マスターは他のVOCALOIDを持ってなかったからなー…
ていうか、本当に腰に刀さしてるんだ。
「…神威、その子は?」
と、他のVOCALOIDがやってきた。
「カイト殿。新しくやってきたVOCALOID、初音ミク殿だ」
「へぇ、君が噂の『電子の歌姫』か…俺はKAITO。ヨロシク」
「あ、はい。宜しくお願いします」
カイトさんも初めて見た。
やっぱマフラーしてるんだ…
「俺はここに、大体2年半ぐらい居る」
「そんなに前から居るんですか…神威さんは?」
「ん?あぁ、我は2年ぐらいかな」
「二人とも長いですね…それっていつ消えてしまってもおかしくない状況じゃ…」
「そうだね。でも、みんないつ消えるかはわかんないんだ。ここに来て少したってから消える人もいれば…」
「何年も居て消える者もいる」
「なんちゅうバラバラ加減…」
なんということだろう。
これじゃぁやり残したことができないね。
「ところで…」
私は話題を変える。
「暇なんですが…何すればいいんでしょう…?」
「ここは、確かVSQファイルとかMP3ファイルとか探せばいろいろあるよ。
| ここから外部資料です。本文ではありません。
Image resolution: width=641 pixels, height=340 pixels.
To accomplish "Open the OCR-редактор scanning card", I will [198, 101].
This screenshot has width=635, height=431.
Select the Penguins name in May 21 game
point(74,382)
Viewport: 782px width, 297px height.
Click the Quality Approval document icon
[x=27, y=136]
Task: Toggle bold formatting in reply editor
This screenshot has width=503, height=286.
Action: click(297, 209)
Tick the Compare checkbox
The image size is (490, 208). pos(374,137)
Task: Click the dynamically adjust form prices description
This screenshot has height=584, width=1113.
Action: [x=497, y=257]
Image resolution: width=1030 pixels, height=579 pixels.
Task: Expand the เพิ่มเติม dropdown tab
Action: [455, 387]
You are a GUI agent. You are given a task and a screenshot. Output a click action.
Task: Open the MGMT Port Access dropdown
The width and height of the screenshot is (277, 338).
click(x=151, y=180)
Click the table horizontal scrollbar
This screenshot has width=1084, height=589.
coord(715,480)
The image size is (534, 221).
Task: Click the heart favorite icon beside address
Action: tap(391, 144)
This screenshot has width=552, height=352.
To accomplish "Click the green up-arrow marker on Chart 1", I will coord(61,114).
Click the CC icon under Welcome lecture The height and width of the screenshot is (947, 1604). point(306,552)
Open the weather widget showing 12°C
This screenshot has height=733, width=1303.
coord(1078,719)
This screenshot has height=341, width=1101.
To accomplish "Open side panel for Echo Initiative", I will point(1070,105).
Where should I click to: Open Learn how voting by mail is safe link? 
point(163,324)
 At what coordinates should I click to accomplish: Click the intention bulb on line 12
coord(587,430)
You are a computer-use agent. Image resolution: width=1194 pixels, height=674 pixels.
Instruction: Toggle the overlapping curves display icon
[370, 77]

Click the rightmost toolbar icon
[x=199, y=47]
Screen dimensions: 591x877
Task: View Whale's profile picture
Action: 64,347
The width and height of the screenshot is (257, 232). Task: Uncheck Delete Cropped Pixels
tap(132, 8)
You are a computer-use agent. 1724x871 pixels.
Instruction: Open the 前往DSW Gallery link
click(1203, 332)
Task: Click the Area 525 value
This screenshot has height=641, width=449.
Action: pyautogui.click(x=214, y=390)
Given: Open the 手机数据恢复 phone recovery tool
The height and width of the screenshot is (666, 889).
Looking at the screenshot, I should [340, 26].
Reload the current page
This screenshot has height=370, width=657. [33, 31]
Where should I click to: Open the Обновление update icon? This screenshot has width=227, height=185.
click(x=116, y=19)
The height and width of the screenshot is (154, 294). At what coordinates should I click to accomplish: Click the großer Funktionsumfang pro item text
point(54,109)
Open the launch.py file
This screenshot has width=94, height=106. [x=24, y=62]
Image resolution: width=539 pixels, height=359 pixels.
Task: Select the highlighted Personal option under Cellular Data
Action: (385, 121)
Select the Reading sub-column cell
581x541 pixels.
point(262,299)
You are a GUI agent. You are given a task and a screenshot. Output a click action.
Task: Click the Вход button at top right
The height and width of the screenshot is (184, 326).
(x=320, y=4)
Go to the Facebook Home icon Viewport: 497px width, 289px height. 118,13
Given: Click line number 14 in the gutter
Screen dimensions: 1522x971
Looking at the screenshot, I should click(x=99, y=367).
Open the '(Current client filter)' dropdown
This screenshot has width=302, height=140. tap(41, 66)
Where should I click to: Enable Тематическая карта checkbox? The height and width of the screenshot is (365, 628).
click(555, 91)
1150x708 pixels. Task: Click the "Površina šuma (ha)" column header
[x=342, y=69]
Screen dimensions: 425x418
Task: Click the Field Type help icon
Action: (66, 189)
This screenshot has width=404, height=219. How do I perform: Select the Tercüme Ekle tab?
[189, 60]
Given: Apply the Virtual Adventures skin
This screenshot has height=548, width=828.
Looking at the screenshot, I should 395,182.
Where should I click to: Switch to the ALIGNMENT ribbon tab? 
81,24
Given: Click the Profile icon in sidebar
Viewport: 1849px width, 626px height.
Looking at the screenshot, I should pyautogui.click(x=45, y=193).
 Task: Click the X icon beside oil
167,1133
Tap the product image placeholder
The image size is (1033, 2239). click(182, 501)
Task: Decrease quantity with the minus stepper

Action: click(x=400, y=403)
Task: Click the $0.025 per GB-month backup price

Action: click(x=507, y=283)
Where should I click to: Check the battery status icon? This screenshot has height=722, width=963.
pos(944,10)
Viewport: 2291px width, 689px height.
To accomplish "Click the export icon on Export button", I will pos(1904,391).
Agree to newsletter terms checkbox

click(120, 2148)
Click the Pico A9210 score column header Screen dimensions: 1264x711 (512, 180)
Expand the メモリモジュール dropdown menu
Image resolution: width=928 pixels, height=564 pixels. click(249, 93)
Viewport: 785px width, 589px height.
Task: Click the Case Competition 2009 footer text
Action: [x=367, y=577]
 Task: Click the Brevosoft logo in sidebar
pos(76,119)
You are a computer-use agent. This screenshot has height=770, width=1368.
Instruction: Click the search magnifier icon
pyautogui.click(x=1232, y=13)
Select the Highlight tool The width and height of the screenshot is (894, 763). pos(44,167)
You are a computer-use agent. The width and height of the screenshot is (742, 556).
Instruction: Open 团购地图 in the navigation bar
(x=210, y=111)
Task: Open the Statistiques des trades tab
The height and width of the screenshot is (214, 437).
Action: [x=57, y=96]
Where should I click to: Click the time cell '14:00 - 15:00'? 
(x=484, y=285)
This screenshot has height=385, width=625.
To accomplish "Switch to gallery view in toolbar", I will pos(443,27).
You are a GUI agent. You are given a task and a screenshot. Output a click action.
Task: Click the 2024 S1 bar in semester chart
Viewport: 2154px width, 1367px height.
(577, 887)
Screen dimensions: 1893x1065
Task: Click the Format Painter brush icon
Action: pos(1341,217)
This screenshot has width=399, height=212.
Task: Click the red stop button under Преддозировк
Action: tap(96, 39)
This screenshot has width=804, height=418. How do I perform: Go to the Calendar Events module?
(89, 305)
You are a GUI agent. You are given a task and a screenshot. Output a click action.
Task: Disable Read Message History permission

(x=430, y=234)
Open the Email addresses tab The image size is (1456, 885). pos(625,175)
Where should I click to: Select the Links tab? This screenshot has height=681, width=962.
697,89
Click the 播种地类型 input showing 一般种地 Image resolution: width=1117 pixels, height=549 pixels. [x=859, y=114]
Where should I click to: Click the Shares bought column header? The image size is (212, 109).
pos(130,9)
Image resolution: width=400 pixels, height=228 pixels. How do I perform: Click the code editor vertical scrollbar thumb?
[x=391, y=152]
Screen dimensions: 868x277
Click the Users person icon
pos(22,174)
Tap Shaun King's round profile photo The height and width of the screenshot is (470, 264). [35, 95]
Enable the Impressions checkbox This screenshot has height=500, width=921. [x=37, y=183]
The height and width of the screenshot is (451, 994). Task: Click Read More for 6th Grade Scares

だからそれを聞いてみるのもいい」
「ま、気に入る奴があるかどうかは我にもわからないが…」
…そのファイル、仮にあったとしてもどうやって聞けばいいんだろう。
勝手に開いちゃえばいいんだろうか…?
「とりあえず、ファイルをいじれば聞けるんじゃない?」
「そんな適当でよいのかカイト殿!?」
「カイトさーん…」
そんなんでいいのか…
まぁいいか(ぇ
*
「そういえばここって、カイトさんや神威さん以外に誰か居ます?」
「誰か、とは他のVOCALOIDのことであろうか?」
「はい」
二人に聞いてみた。
「あぁ、他にも居るよ。」
「え?誰が居るんですか?」
「なんか騒がしいじゃない。どうしたのよ?」
「ほら、来た」
こちらに近づいてきたのは、茶髪に赤い服を着た女性。
「あら?神威、この子は?」
「新入りの初音ミク殿だ」
「宜しくお願いします」
「あ、よろしく。私はMEIKOよ」
メイコさんか。
確かメイコさんは、一番最初の日本語VOCALOIDだっけ。
「私はここに、大体二年半ぐらい居るのよ」
「カイトさんと一緒ですね」
「マスターが一緒だったからね」
「そうなんですか?」
初耳だ。
「あと、ミク殿が来る前に来た者がいる」
「え?」
「あ、ほら。来たよ」
こっちに駆け寄ってくる人影。
え?誰?
「すみません、遅れまs…あれ?新しい方ですか?」
「うむ、初音ミク殿だ」
「宜しくお願いします」
「あ、巡音ルカと申します。こちらこそ宜しくお願いします」
…なんか、ルカさんはイメージが違う。
「私、ルカさんってツンデレなイメージしかありませんでした」
「このルカ殿は清楚だぞ」
「私ってそんなイメージだったんですか」
「人によるけどね」
「そもそも『巡音ルカ』っていっても沢山いるし。その中の一人がここにいるのよ」
清楚なお姉さんかぁ。全然イメージと違うや。
「ミクちゃん、俺はどんなイメージだった?」
「ヘタレだと思ってました」
「ヘタレだって、カイト?」
「メイコは黙ってろよぉー…泣きそう」
とか言いつつもう泣きかけのカイトさん。
「あ、他にはいますか?」
「…前に、鏡音リン・レン、GUMIがいたけど…」
「ちょうど一週間前に消滅したの…」
「三人一緒にね…」
「あ…すみません…」
やはり、この場所は安全ではない。
いつ『消滅』が訪れるかわからない。
そんな場所。
*
「…」
その日から、一年半。
私が来たときにはいたプログラムは、
消えてしまった。
私が来てから一ヶ月ぐらいのときに、カイトさんが消えた。
このとき一番悲しんだのはメイコさんだった。
半年経った時にはルカさん。
私達が目を覚ましたときには消えていた。
一年ぐらいの時に神威さん。
メイコさんが言うには、歌を口ずさんでいるときに消えたそうだ。
そして、昨日メイコさんが消えた。
私が見ている、目の前で。
私は一人残された。
もう頼る人はいない。
私以外に、VOCALOIDはいなくなってしまった。
私はどうすれば?
いつ消えてしまうかわからない。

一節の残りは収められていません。